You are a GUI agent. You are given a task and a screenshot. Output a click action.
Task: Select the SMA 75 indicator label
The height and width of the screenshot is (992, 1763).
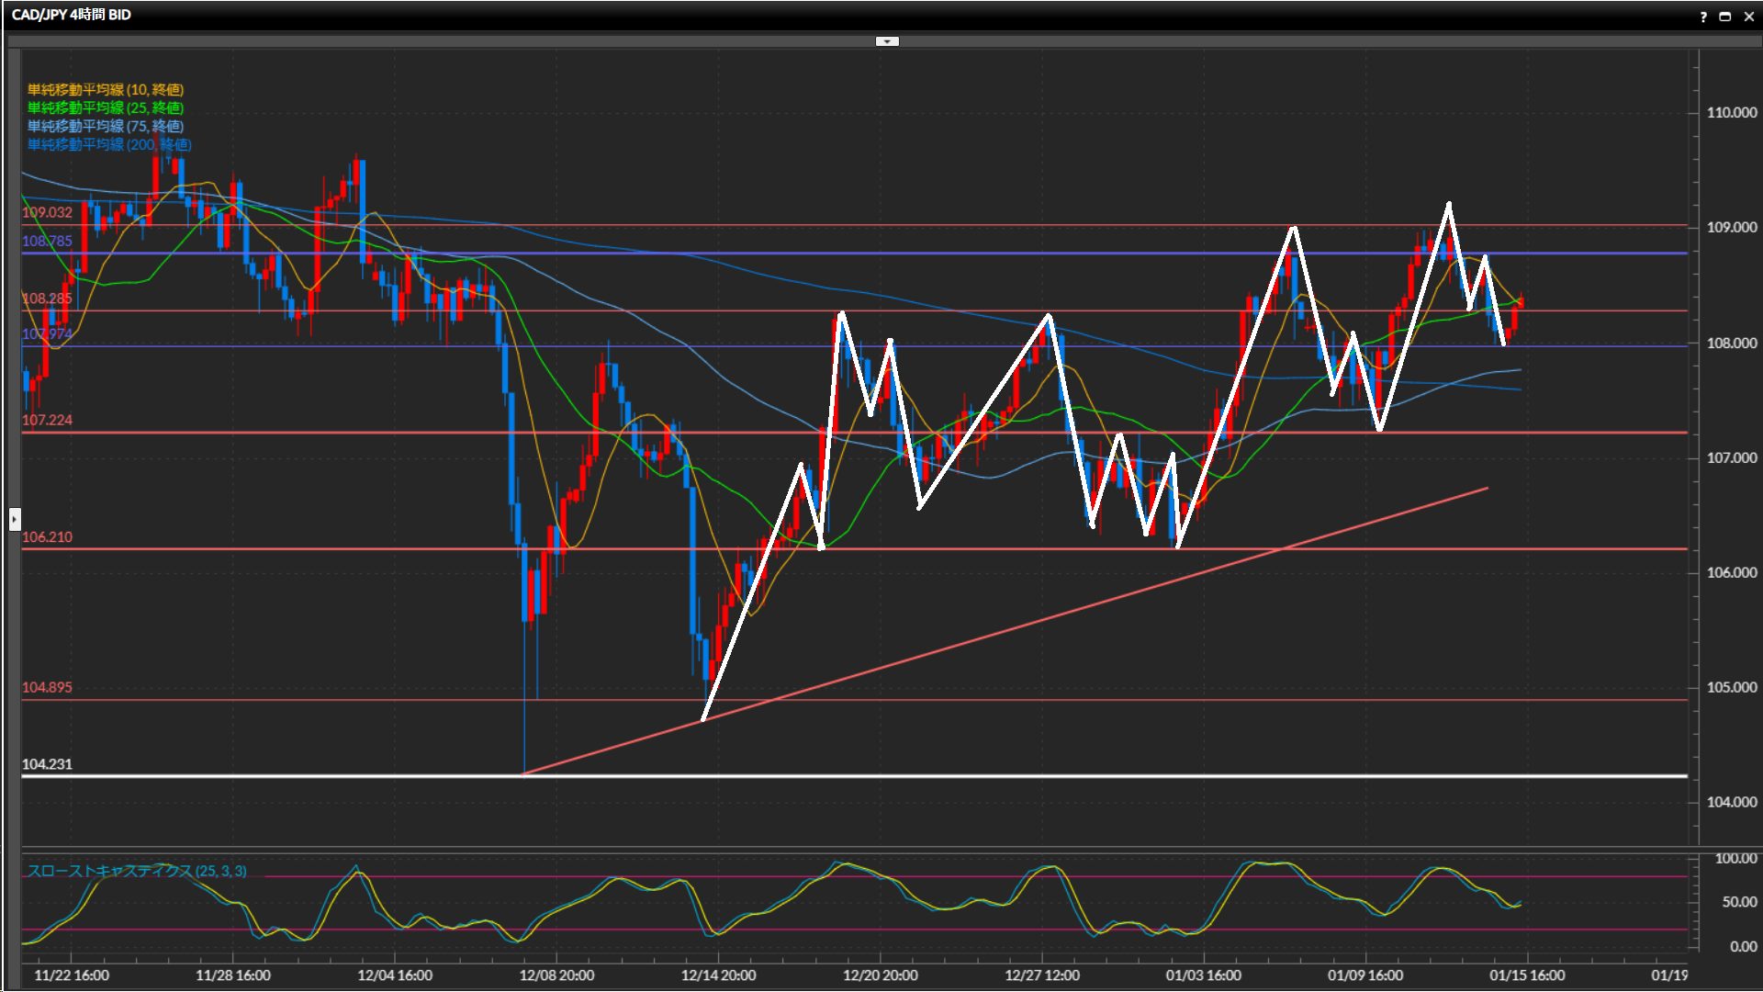[106, 126]
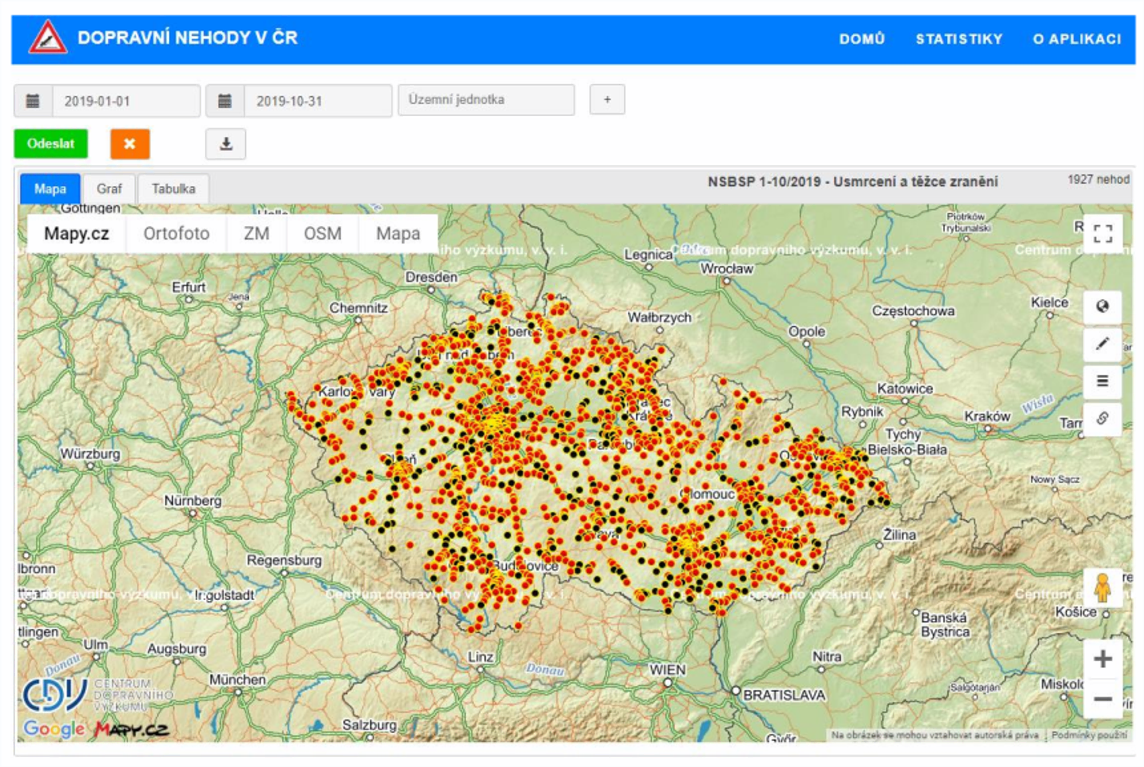Select the pencil draw tool
The image size is (1144, 767).
[x=1102, y=344]
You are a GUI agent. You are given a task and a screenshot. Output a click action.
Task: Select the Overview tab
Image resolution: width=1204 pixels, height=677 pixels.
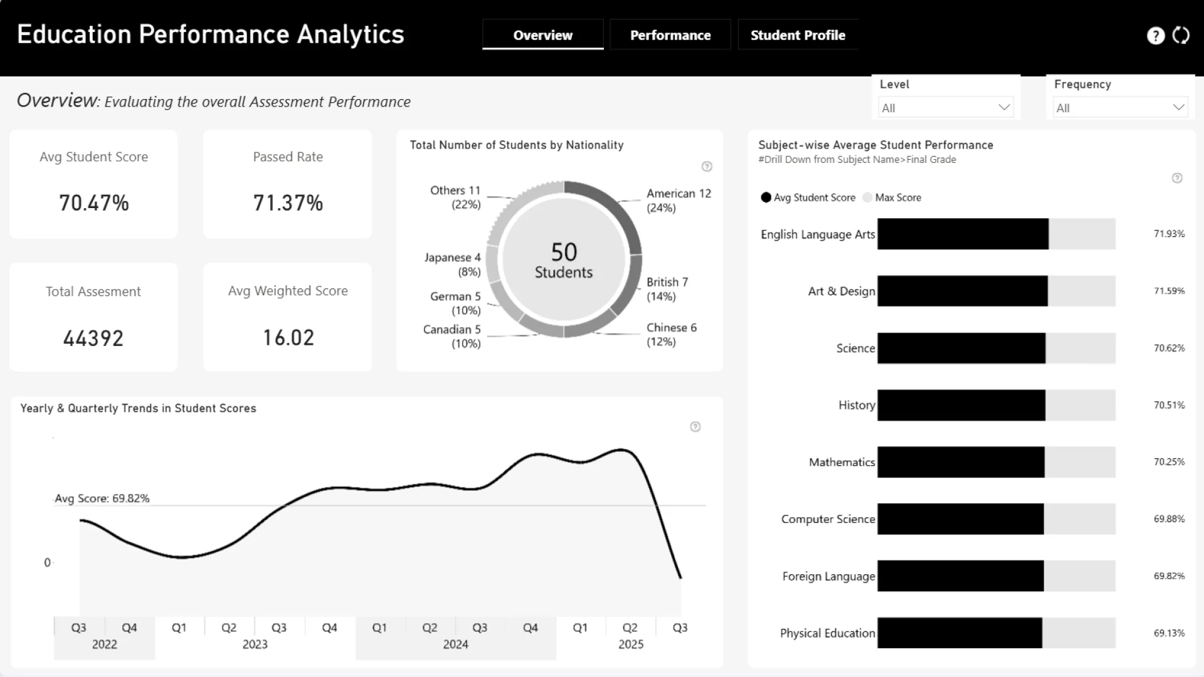point(542,35)
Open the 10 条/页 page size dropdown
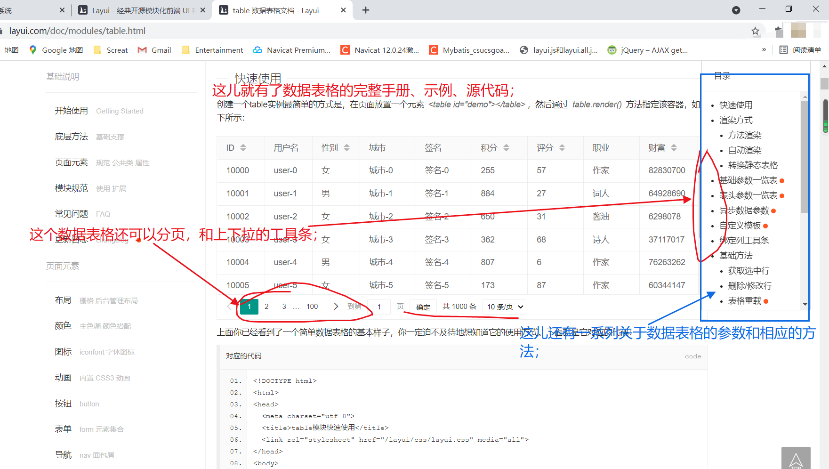Viewport: 829px width, 469px height. coord(504,307)
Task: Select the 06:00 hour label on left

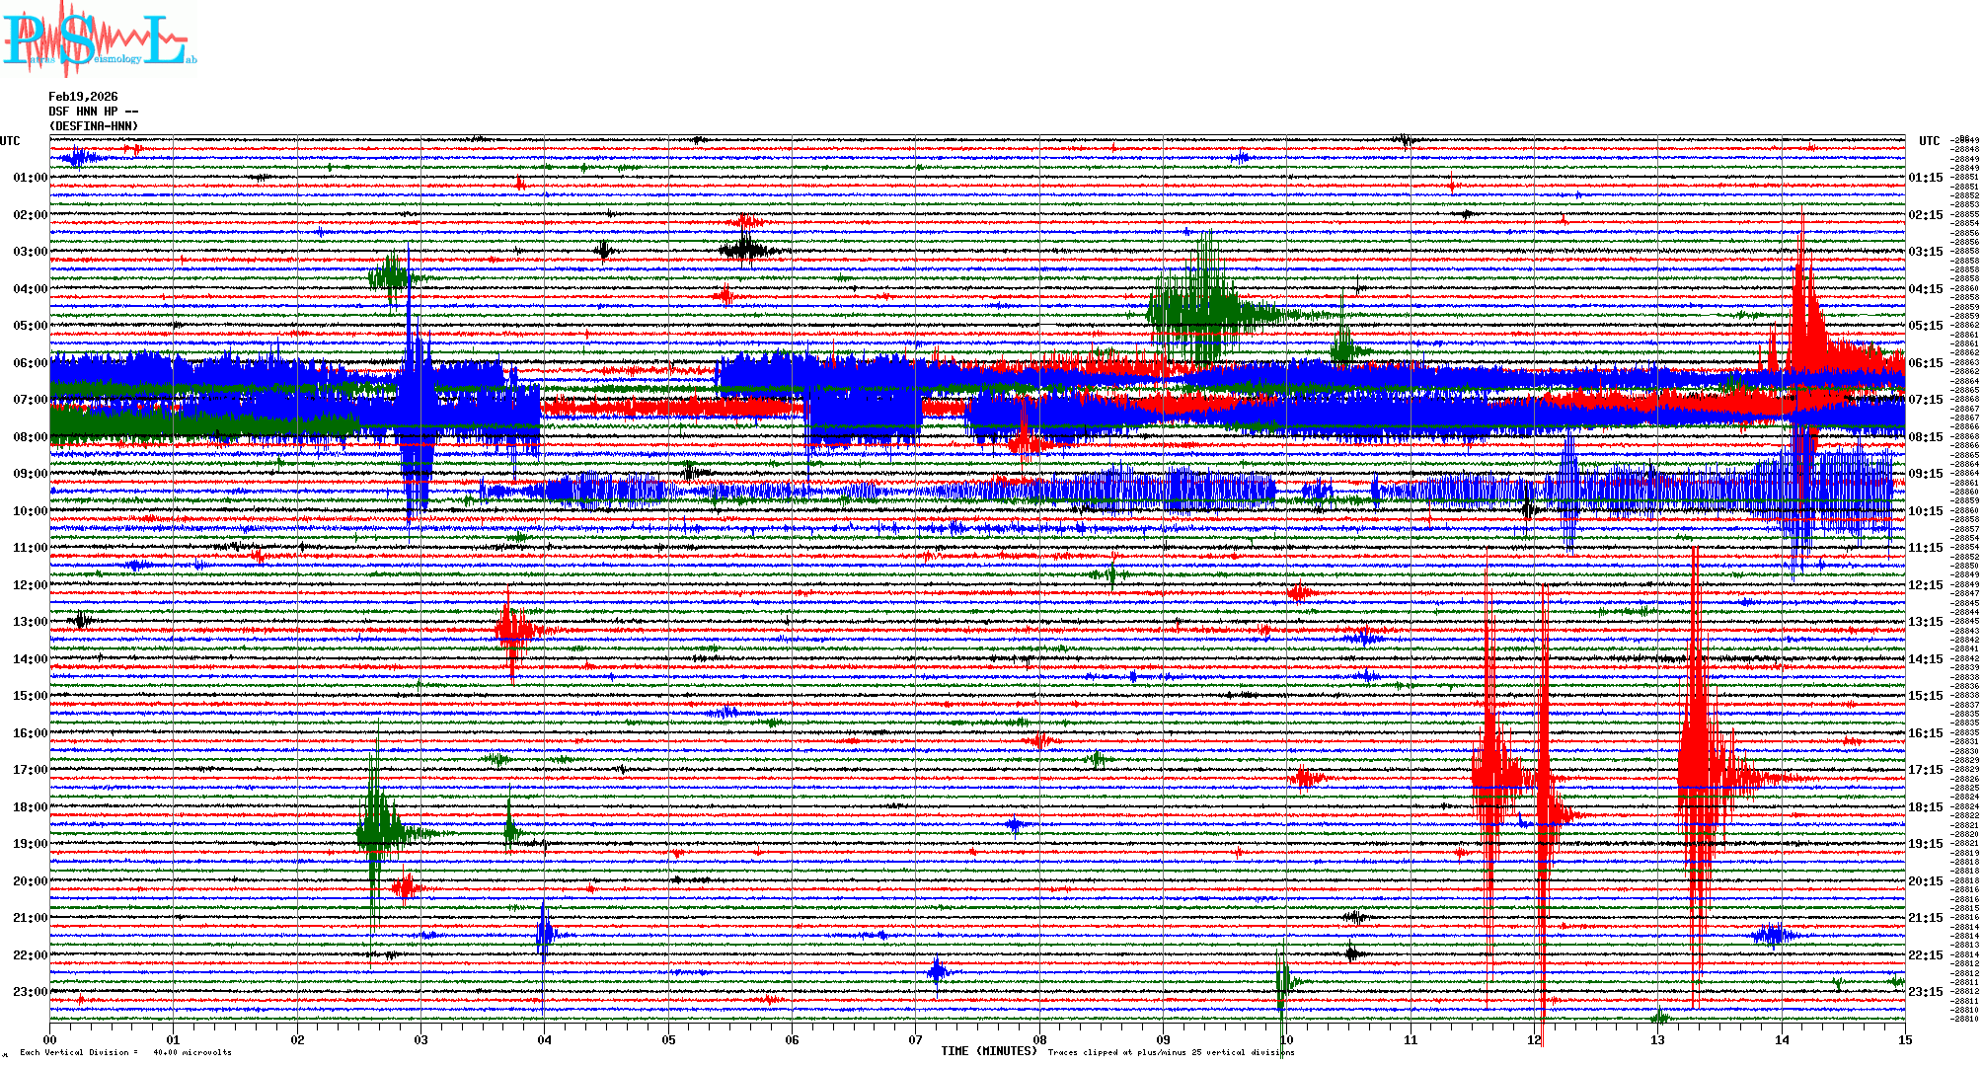Action: click(x=30, y=363)
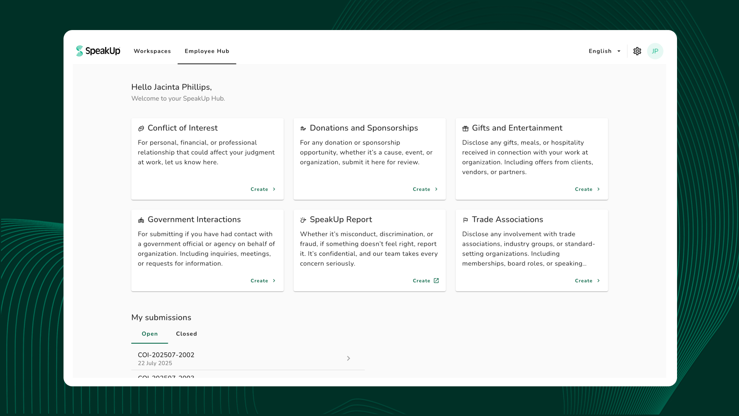This screenshot has height=416, width=739.
Task: Open settings via the gear icon
Action: [x=637, y=51]
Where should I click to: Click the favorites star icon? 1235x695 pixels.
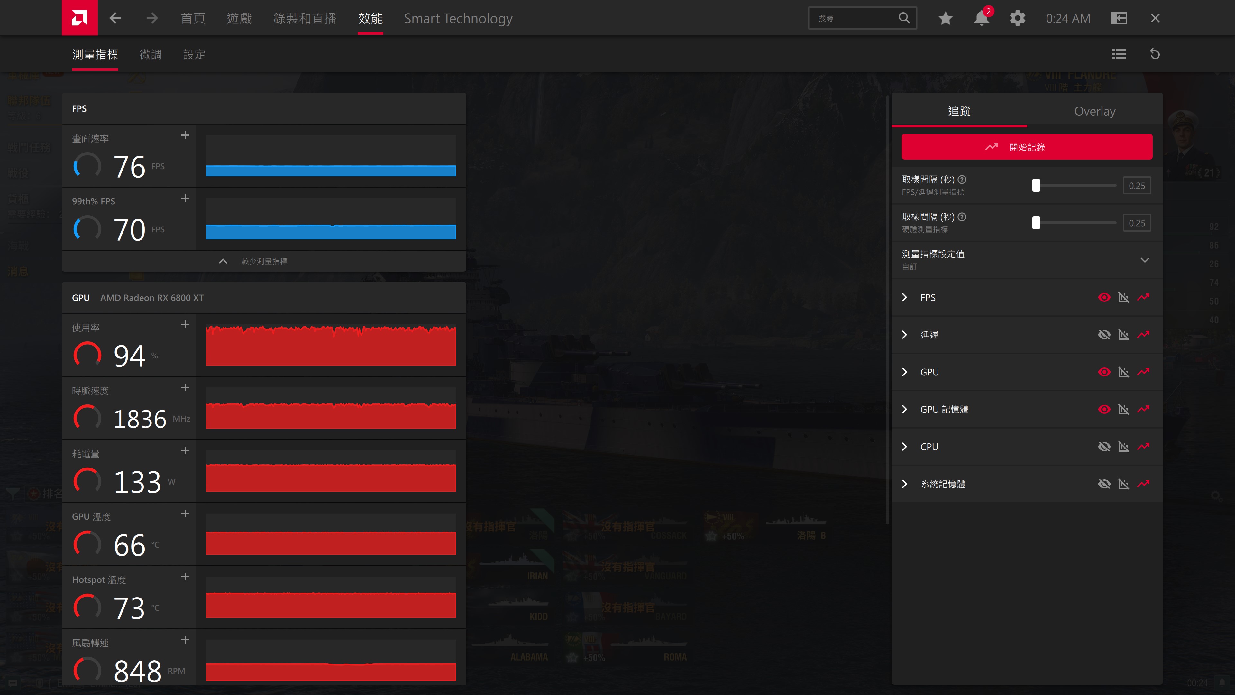tap(945, 18)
-=-=-
PROBLEM:
If a record contains a picture, leave the picture out; repeat the record itself exactly.

SOLVED EXERCISE:
You are a GUI agent. You are given a task and a screenshot. Output a click action.
Task: Select the SMA 75 indicator label
The height and width of the screenshot is (992, 1763).
[106, 126]
Select the pencil draw tool
The image size is (1144, 767).
[x=1102, y=344]
You are a GUI agent. You are given a task and a screenshot. Output a click action.
Task: Select the Overview tab
Image resolution: width=1204 pixels, height=677 pixels.
point(542,35)
Open the 10 条/页 page size dropdown
Viewport: 829px width, 469px height. coord(504,307)
Task: Select the 06:00 hour label on left

Action: click(x=30, y=363)
This screenshot has height=416, width=739.
Task: Open settings via the gear icon
Action: [x=637, y=51]
Where should I click to: Click the favorites star icon? 1235x695 pixels.
tap(945, 18)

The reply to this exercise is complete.